Rating:
Are the manifold manifestations of twee the most fearsome boogieman facing rock music? Did you frame that Sasha Frere-Jones article where he complained about indie not being black enough? Ever consider buying a Decemberists concert ticket just for chance to get a clean shot at Colin Meloy? You should probably just stop reading right now. Odds are, this very site is reviewing four other records that you'll almost certainly like more than this one.
Okay, are they gone yet? Great. Admittedly, the old-salt seafarer archetype may as well be the paleface dope boy at this point in terms of tired ubiquity, and All We Could Do Was Sing is built on the very things that tend to keep the rhythm bandits at bay: massed choruses, prop pieces, nautical terminology, female bandmembers. The good news is that the band's official debut (following the 2007 collection Wind And The Swell) is still a solid art-pop album at its core, and importantly, more American Gangster than The Crane Wife-- i.e., though anchored by a central narrative and supported by enough real life experience to tell the tale, Port O'Brien weaves its way in and out of the story whenever it's convenient. Which I suppose would make the heaving, power-chorded scene dismissal "Pigeonhold" Port O'Brien's "Ignorant Shit"-- an album highlight of playful venom that couldn't have less to do with the actual concept, which wraps up with the scratchy Exxon barb "Valdez" ("There's no way they can repay the sea/ There's about two million ways you could repay me").
It's a lyrical deception that carries throughout, particularly on "Fisherman's Son", which, despite being something an autobiographical retelling of cannery work in Alaska, is actually more of a country mouse/city mouse examination of the universal burden of living up to or breaking free of familial expectations. Likewise, the slowly rising string drama of "Stuck on a Boat" could just as easily be an allegory transferable to titles like "Stuck in a Cubicle".
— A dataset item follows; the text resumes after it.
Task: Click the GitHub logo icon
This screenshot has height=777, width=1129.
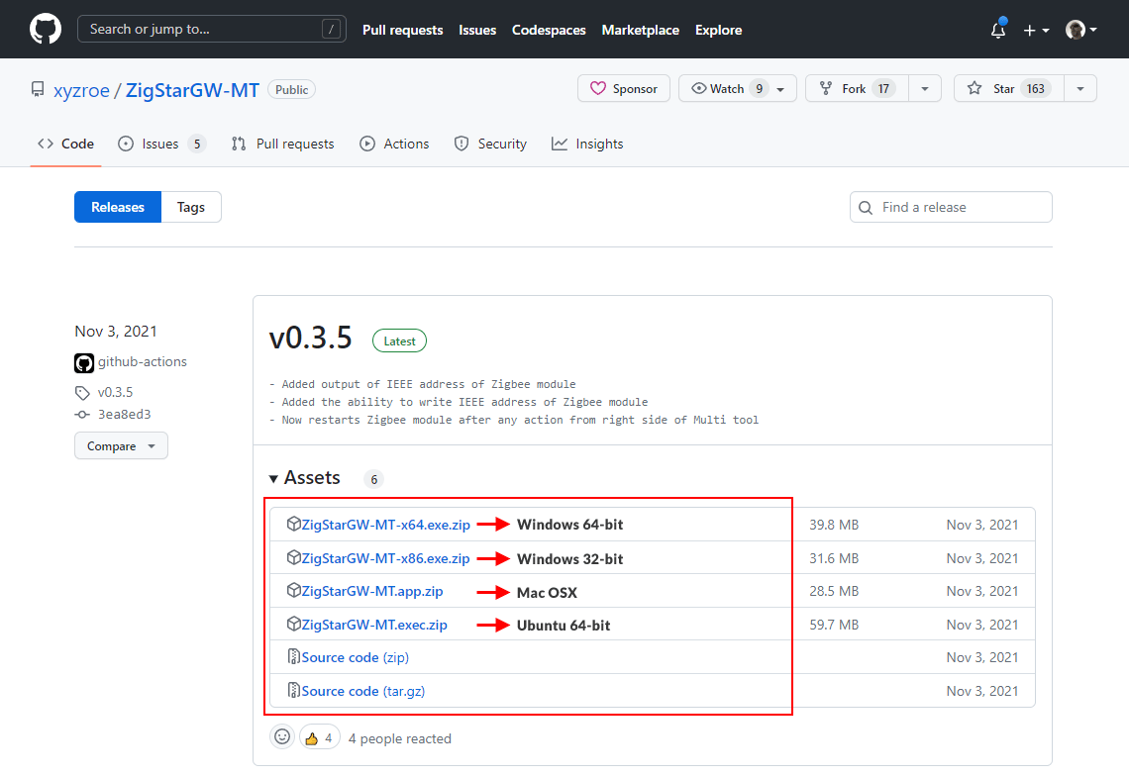Action: point(46,30)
While those two in particular manage to retain a rickety, unkempt charm, Port O'Brien come perilously close to running aground on obvious influences. "Don't Take My Advice", cop of Modest Mouse's "Perfect Disguise" and all, is one of the more lethargic odes to wandering eyes you'll ever hear, dragging ass too heavily to really chase it, and "In Vino Veritas" finds Red Hot Chili Peppers' "Otherside" ambling on a horse with no name. Of course, if you want to paint these guys as another teetering collective gassed off Arcade Fire fumes, overlong interlude "The Rooftop Song" serves up a softball c&w approximation of "Wake Up" for your convenience.
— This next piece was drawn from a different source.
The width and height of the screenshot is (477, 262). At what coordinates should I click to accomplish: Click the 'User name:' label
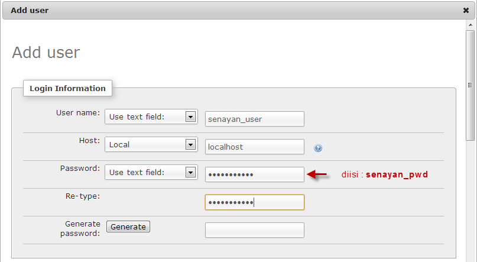(77, 112)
But Port O'Brien know how to win skeptics over, a good trait to have when you're touring with sonically similar bands like Rogue Wave. This album is bookended by the most propulsive tracks-- "Close The Lid" does a wide-eyed scamper through its deceptively roomy five-minutes, latching on to a ragged guitar hook amidst the torrent. But if they don't appeal to you in the first four minutes, odds are they won't at all-- "I Woke Up Today" is a mission statement and a summation, a sticky acoustic motif over relentless drums, the group singing in chorus the whole time, echoing the main theme of its title by rhyming it with "in a very simple way." Turns out Port O'Brien take to the sea for the same reasons many do-- either as an escape or a search for some sort of cosmic truth.